Für ein Österreich, in dem "die Anderen auch ihren Platz haben"
Echtes Mitleid mit Flüchtlingen und echtes Interesse für jene, die bei der Bundespräsidentenwahl den je anderen Kandidaten gewählt haben. - Das hat Kardinal Christoph Schönborn in seiner Fronleichnamspredigt am Donnerstag in Wien eingemahnt. Es geht nach Ansicht des Wiener Erzbischofs nach der Wahl nicht so sehr um das vielfach geforderte "Zuschütten von Gräben", sondern darum, "die Anderen in ihrer Andersheit wahrzunehmen und auf sie zuzugehen". Die derzeit im Land so stark spürbare "Selbstbezogenheit, an der wir kranken und die für unser Land eine Gefahr ist", müsse überwunden werden, betonte der Kardinal. Österreich stehe vor der Wahl, ob es noch ein Land sein wolle, "wo die Anderen auch ihren Platz haben".

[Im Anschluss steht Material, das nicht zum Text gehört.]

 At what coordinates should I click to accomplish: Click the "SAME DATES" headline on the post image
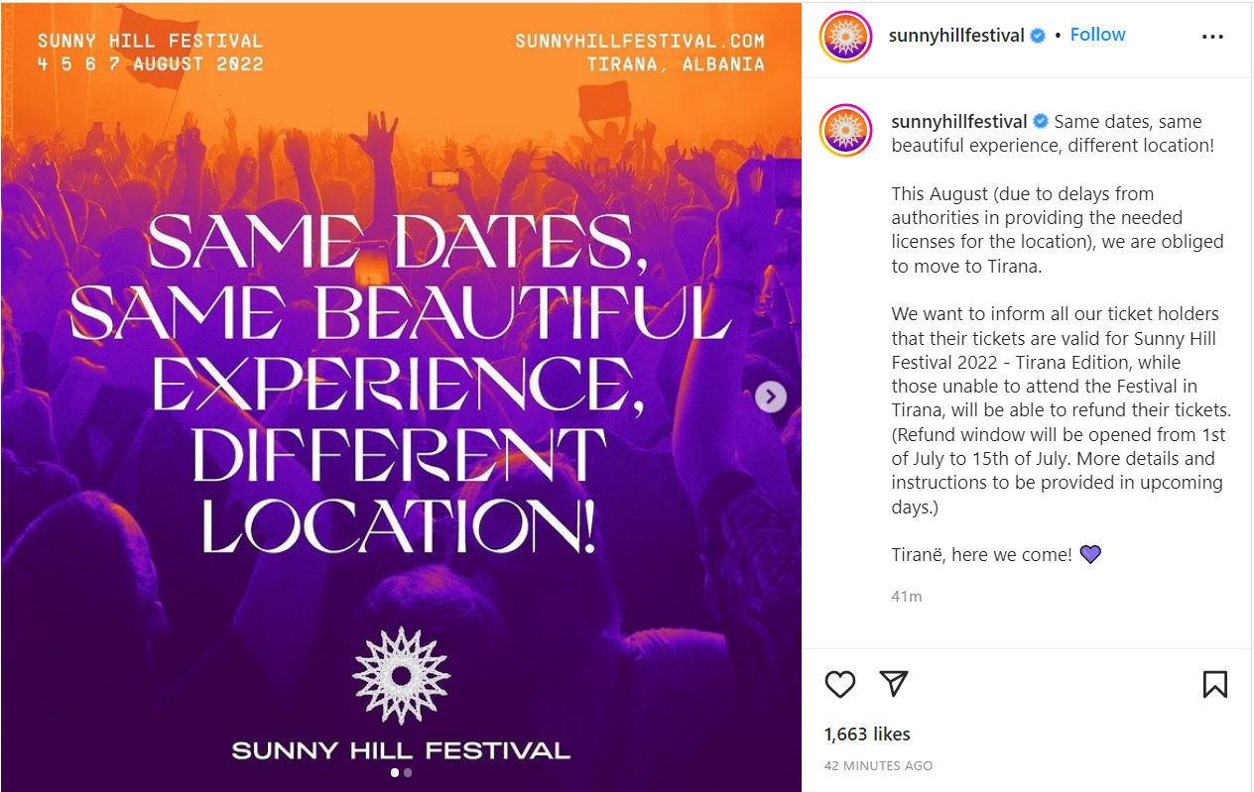pos(398,244)
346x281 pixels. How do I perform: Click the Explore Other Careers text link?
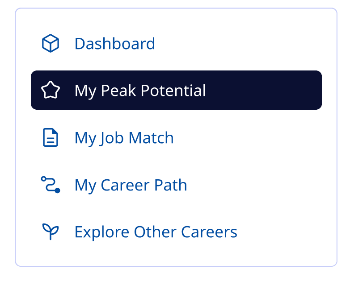(156, 232)
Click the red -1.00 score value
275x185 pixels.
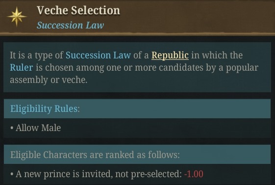(194, 174)
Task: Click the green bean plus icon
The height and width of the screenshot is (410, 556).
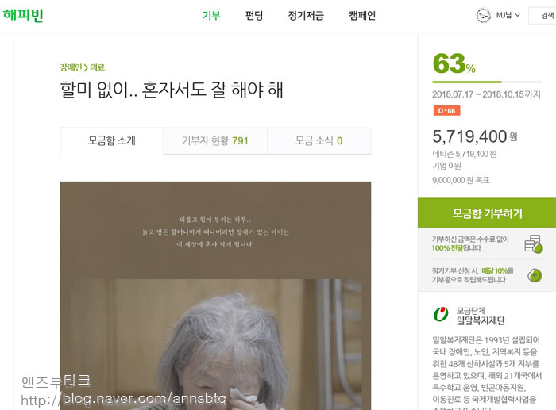Action: (x=535, y=275)
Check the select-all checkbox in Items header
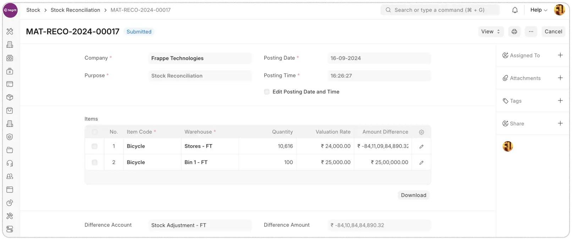Screen dimensions: 572x240 94,132
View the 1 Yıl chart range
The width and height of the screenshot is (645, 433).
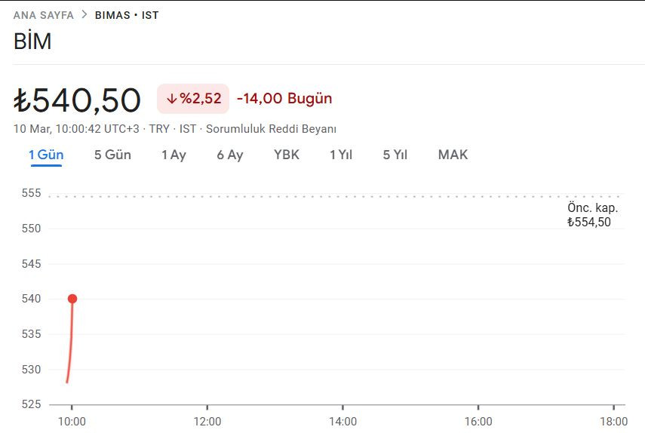tap(341, 155)
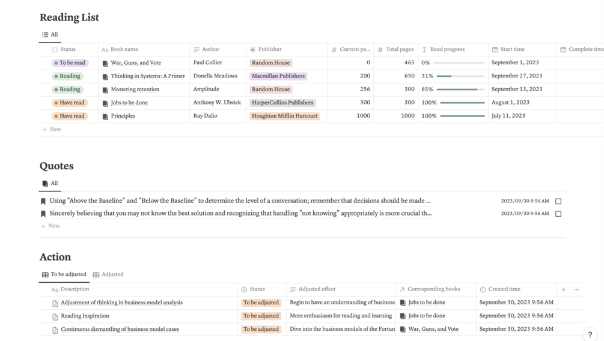Image resolution: width=604 pixels, height=341 pixels.
Task: Click the plus icon to add Action column
Action: (563, 289)
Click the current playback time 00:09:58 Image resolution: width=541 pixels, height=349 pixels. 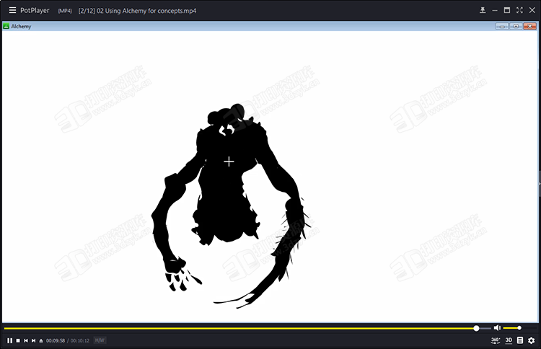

Der Kardinal rief die Österreicher auf, jenen 50 Prozent genau zuzuhören, die den jeweils anderen Hofbug-Kandidaten gewählt hatten. Es gelte, deren Beweggründe und Sorgen ernst zu nehmen. "Das kann dem Land helfen, nicht Gräben zuzuschütten, sondern den Anderen zu achten", so Schönborn wörtlich.
Er ging in seiner Predigt auch auf den im Wahlkampf viel strapazierten Begriff der "Heimat" ein. Natürlich dürfe man die eigene Heimat lieben, für Christen sei die eigentliche Heimat freilich im Himmel bei Gott, "und deshalb muss es möglich sein, auch mit Fremden zusammenzuleben und unsere Heimat mit jenen zu teilen, die ihre Heimat verloren haben". Eine christliche Gemeinschaft müsse immer auch eine solidarische Gemeinschaft sein.
Scharf kritisierte der Wiener Erzbischof Tendenzen, das Leid der Flüchtlinge zu verdrängen. "Hauptsache, sie leiden nicht mehr vor unserer Haustür, damit wir es nicht sehen müssen", brachte der Kardinal diese Stimmung auf den Punkt. Dazu habe aber niemand das Recht. Hinsichtlich der Flüchtlingsfrage gehe es nicht darum, "das Problem zu lösen, das wir mit den Flüchtlingen haben, sondern darum, das Problem zu lösen, das die Flüchtlinge haben".
Jeder im Land sollte zumindest einem Flüchtling persönlich zuhören und dessen Schicksal erfahren. Das Zuhören sei ein wesentlicher Teil gelingender Integration, so der Kardinal: "Wir können nicht alle Probleme löse, aber es tut gut zu wissen, dass die Probleme lösbar sind."
Am Fronleichnamsgottesdienst im Stephansdom und der traditionellen Fronleichnamsprozession durch die Wiener Innenstadt nahmen u.a. auch der Apostolische Nuntius Erzbischof Peter Stefan Zurbriggen und der designierte Nuntius in Weißrussland, Erzbischof Gabor Pinter teil. Von Seiten der Politik nahm u.a. Außen- und Integrationsminister Sebastian Kurz teil.